--- Extracto del documento ---

“Un fantasma recorre Chile”, así podría decirse del populismo. Ciertamente, en Argentina, en Nicaragua, especialmente en Venezuela observamos gobiernos que recogen legitimidad con discursos encendidos y retóricamente dotados de dirigentes carismáticos, vaciando descuidadamente en las masas las arcas fiscales. En el caso de Venezuela se trata además de detenciones políticas, de elecciones dudosas, del socavamiento de la institucionalidad republicana.
¿Qué es el populismo? ¿Aplica el asunto, más allá de Latinoamérica, a Trump, por ejemplo, o a Italia? ¿Y en Chile? Allende se parece más a un revolucionario. ¿El general Ibáñez? En su primer gobierno fue candidato único. Pero, ¿puede ser populista el impulso tras la creación de la Contraloría General de la República, la Tesorería General de la República y una preocupación institucional que apuntó a una modernización sin parangones del aparato estatal? Cuando la inflación amenazó, en su segundo gobierno, Ibáñez llamó a un grupo internacional de expertos, la famosa Misión Klein-Saks, cuyas medidas de ajuste le terminaron costando la popularidad.

--- Entradas proporcionadas ---

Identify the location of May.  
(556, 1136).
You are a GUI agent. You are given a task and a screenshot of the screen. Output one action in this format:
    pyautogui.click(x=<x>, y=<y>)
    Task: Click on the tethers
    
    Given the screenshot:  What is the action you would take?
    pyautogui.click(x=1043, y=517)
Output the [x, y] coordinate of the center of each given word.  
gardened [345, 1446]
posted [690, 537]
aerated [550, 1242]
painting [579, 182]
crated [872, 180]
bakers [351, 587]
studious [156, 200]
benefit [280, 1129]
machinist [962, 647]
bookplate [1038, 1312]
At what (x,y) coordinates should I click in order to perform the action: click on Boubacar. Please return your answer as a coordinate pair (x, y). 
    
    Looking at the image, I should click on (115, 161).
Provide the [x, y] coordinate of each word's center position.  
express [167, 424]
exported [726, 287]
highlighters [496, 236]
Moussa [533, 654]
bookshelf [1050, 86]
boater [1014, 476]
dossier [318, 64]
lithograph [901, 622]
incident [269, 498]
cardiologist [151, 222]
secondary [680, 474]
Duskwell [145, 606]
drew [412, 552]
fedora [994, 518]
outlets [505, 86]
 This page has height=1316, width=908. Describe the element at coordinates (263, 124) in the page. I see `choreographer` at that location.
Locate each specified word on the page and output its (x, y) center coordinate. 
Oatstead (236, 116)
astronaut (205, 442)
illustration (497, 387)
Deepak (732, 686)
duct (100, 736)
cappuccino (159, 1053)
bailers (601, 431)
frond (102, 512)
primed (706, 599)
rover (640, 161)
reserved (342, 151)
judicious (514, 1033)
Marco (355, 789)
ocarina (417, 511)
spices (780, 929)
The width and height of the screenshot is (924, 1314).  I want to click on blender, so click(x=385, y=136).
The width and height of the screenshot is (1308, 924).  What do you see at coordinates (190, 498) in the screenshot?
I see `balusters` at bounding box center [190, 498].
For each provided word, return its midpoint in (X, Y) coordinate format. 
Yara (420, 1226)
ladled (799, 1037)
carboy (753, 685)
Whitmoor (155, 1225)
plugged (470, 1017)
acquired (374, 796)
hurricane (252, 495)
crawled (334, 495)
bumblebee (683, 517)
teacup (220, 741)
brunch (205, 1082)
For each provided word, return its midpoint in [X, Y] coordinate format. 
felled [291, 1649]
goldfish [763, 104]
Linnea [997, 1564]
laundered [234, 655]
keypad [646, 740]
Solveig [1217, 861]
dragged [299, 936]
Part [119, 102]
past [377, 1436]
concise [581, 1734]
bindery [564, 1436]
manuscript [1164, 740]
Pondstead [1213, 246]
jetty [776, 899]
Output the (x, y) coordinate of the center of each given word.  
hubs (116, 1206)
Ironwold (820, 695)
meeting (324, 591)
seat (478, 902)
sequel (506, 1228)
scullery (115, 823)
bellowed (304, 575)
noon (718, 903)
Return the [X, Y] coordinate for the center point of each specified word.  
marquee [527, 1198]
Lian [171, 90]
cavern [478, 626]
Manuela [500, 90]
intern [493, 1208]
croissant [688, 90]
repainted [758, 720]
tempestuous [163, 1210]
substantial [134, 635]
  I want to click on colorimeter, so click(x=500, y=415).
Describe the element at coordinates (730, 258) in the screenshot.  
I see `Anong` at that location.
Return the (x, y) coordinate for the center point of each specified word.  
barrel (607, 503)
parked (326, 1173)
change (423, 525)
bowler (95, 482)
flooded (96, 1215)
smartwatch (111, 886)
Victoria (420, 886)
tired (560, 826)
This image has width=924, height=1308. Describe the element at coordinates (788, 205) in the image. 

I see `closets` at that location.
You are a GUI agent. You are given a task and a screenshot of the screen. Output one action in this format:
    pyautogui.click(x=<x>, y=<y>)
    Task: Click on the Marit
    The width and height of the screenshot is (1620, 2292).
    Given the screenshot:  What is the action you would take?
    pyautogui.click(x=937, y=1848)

---

## Trabajo requerido
Transcribe de forma íntegra y sin ningún cambio el texto sobre el populismo. Básate únicamente en el texto sobre el populismo.

## Resultado de la tarea
“Un fantasma recorre Chile”, así podría decirse del populismo. Ciertamente, en Argentina, en Nicaragua, especialmente en Venezuela observamos gobiernos que recogen legitimidad con discursos encendidos y retóricamente dotados de dirigentes carismáticos, vaciando descuidadamente en las masas las arcas fiscales. En el caso de Venezuela se trata además de detenciones políticas, de elecciones dudosas, del socavamiento de la institucionalidad republicana.
¿Qué es el populismo? ¿Aplica el asunto, más allá de Latinoamérica, a Trump, por ejemplo, o a Italia? ¿Y en Chile? Allende se parece más a un revolucionario. ¿El general Ibáñez? En su primer gobierno fue candidato único. Pero, ¿puede ser populista el impulso tras la creación de la Contraloría General de la República, la Tesorería General de la República y una preocupación institucional que apuntó a una modernización sin parangones del aparato estatal? Cuando la inflación amenazó, en su segundo gobierno, Ibáñez llamó a un grupo internacional de expertos, la famosa Misión Klein-Saks, cuyas medidas de ajuste le terminaron costando la popularidad.